Tobacco companies will be slapped with an extra annual levy of up to £700m under radical “polluter-pays” proposals put forward by the Government’s anti-smoking tsar.
Javed Khan, the former chief executive of children’s charity Barnardo’s, said some of the world’s biggest companies must pay for anti-smoking reforms instead of the NHS.
Mr Khan has been asked by Sajid Javid, the Health Secretary, to conduct an independent review on how England will meet its target of reducing smoking prevalence to below 5pc by 2030. Scotland is aiming to meet the target by 2034. He will report his findings in mid-May.
Mr Khan is examining whether to advise ministers to increase the minimum age for smoking to 21, 25, or go for a more radical “New Zealand” approach that outlaws smoking for anyone born after 2008. E-cigarettes may also become available on NHS prescription.
Taxing the profits of British American Tobacco, Imperial Brands and Philip Morris International, the company behind Marlboro, is not “that radical”, he insisted.
“The public is often led to believe that smoking is a personal choice. When really smoking is an addiction, which is promoted by an industry that has very little concern for life or for health,” added Mr Khan.
“The recommendations that I’m going to be making which are still being developed and finalised — there is going to be a cost attached. I’m going to be saying to the Government that they need to invest money to deliver a comprehensive response to get us to a smoke-free 2030.
“The big question I’m also asking is, should taxpayers actually have to pay the consequences? Why not make the polluter pay? Why not introduce a polluter levy on increasing corporation tax to the tobacco industry?”
Conservative MP Bob Blackman, chairman of the All Party Parliamentary Group on Smoking and Health, said: “A potential levy on the profits of the big tobacco companies could raise £700m-a-year, which could then be put towards smoking cessation services — and reduce the cost to the National Health Service from people that smoke.”
The Health Secretary sees smoking as “a big levelling up issue”, according to Government sources.
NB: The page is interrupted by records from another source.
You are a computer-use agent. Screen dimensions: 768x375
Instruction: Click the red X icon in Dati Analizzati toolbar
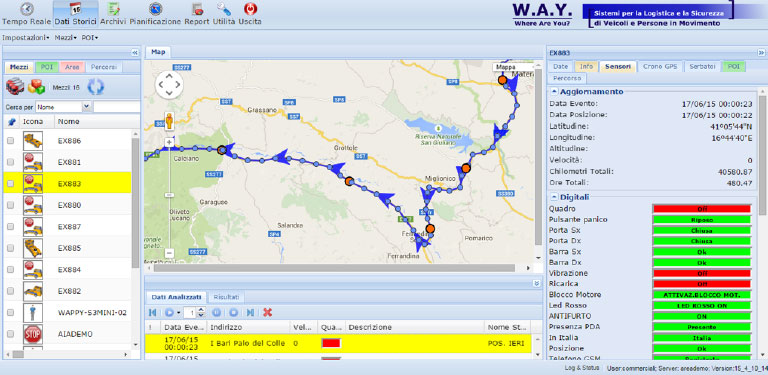pos(267,312)
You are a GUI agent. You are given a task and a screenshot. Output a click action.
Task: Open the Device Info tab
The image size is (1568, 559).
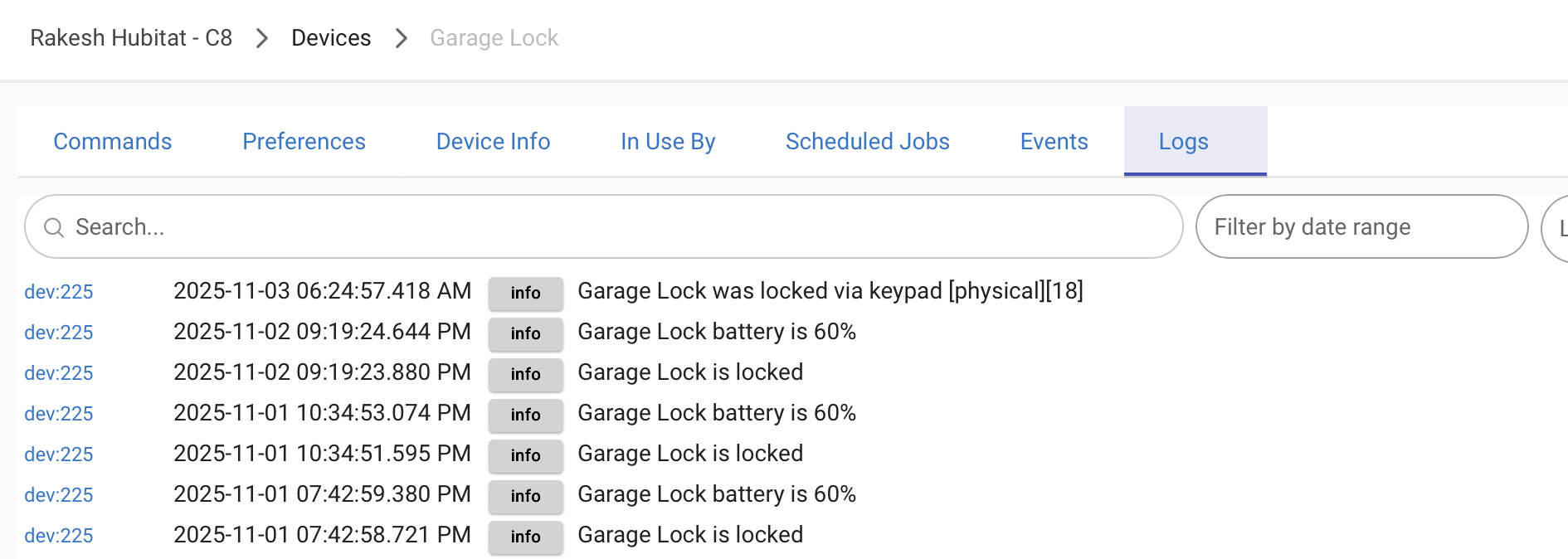(x=493, y=142)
Smoking prevalence is approaching 30pc in lower income areas such as the North of England and Midlands compared with the national average of 13pc.
Mr Khan said: “A lot of people think smoking now is not an issue. But across the UK, there are still seven million smokers. And statistically, two-thirds of them are likely to die because of it.”
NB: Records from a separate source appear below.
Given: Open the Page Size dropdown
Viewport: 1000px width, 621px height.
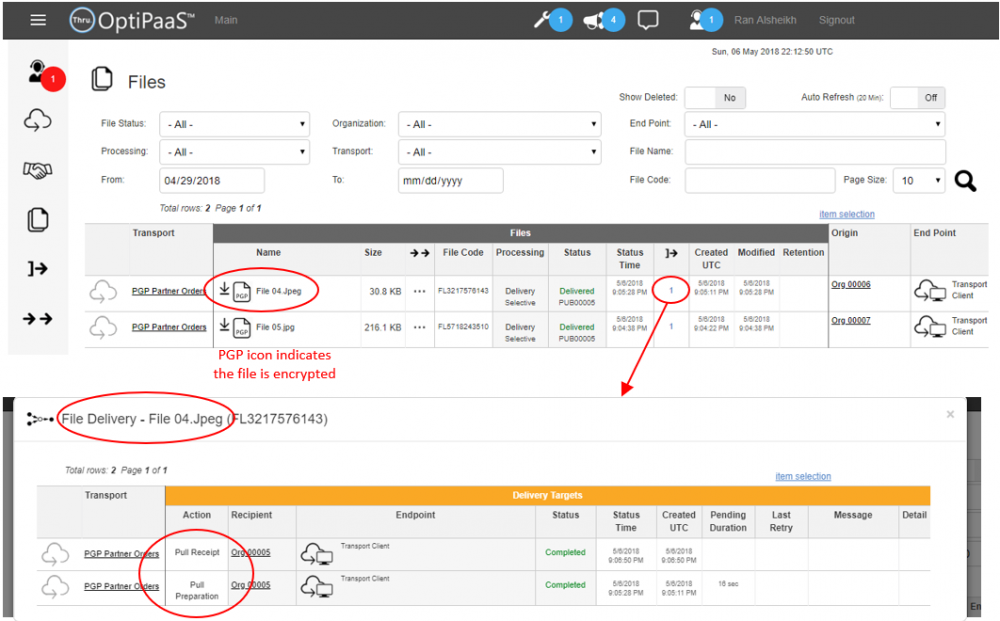Looking at the screenshot, I should (919, 180).
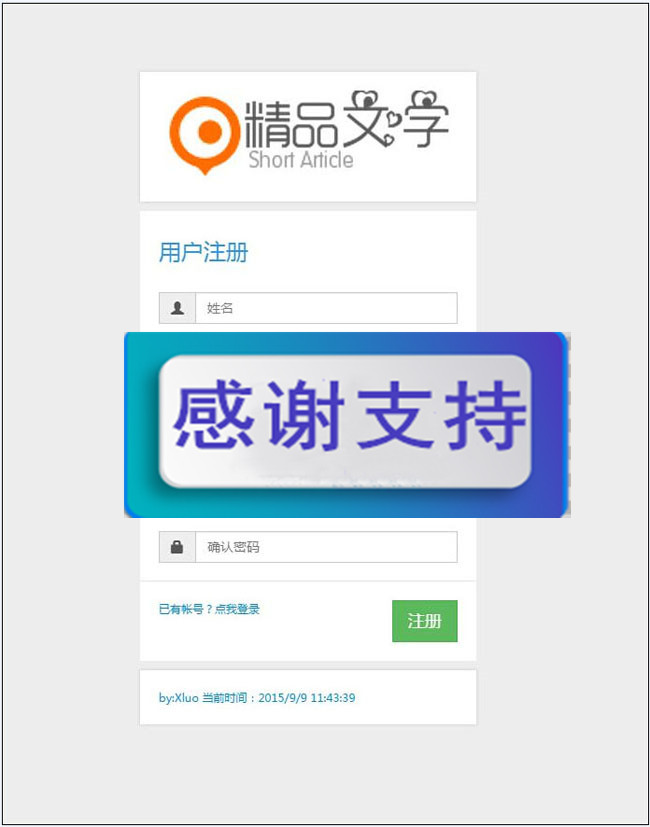Image resolution: width=650 pixels, height=827 pixels.
Task: Click the small hearts between 文 and 学
Action: [390, 129]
E-cigarettes are likely to be a central plank of Mr Khan’s proposals, despite some uncertainty over their long-term effects.
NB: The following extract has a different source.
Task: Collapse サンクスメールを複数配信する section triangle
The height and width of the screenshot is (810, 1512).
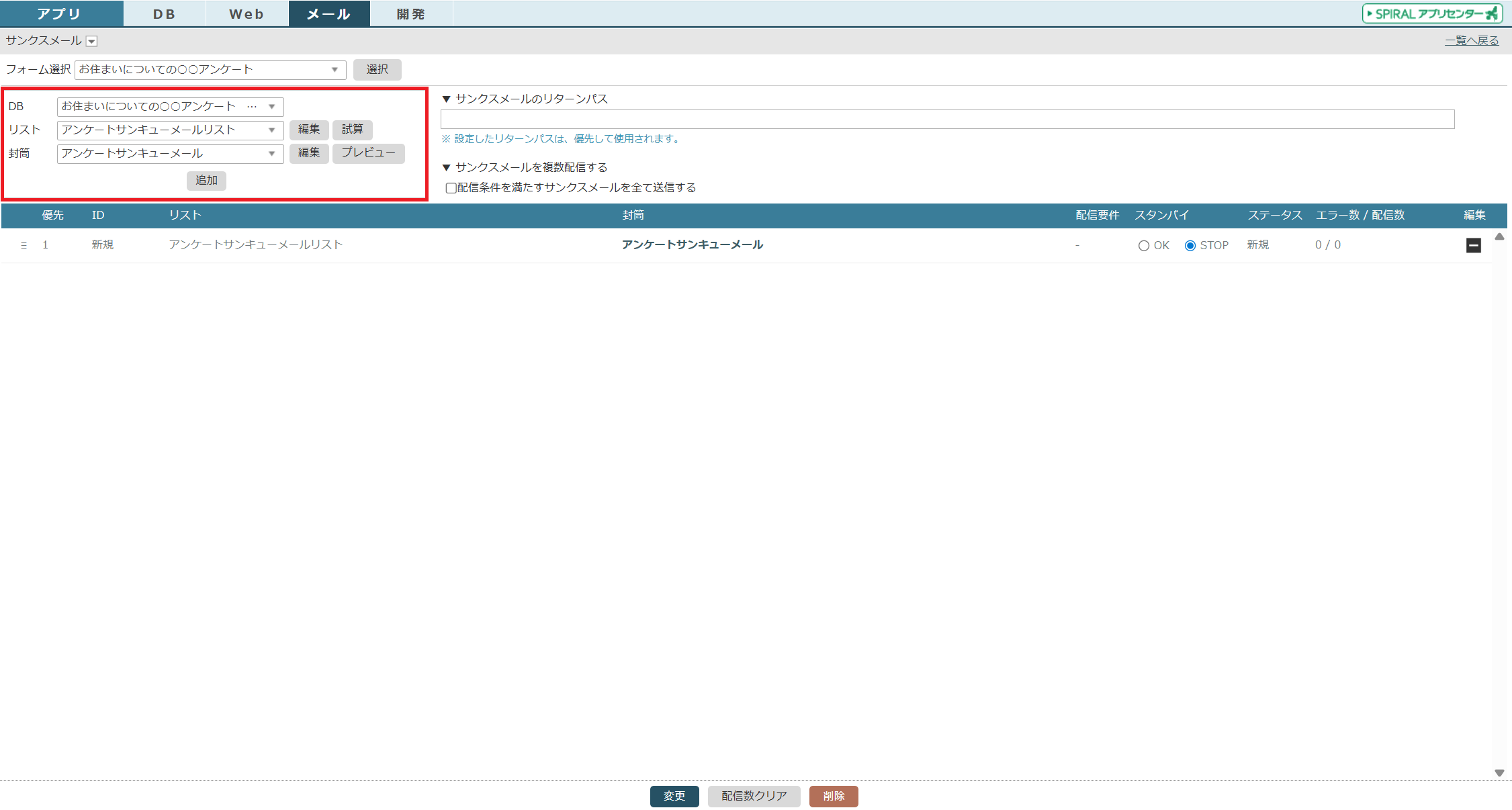Action: click(446, 167)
He said: “I’m seriously looking at the possible promotion of vaping as a less harmful alternative to cigarettes. Because the bulk of evidence around the world is pretty clear that vaping is significantly less harmful. There are some people who disagree with that, but the vast majority don’t.
“So there seems to be a strong case for the promotion of vaping, even potentially medicinally licensed vaping. So vaping on prescription, why not?”
He continued: “My job is to set out the rationale for it and give [the Government] some options to choose from. The polluter-pays levy is one of those.”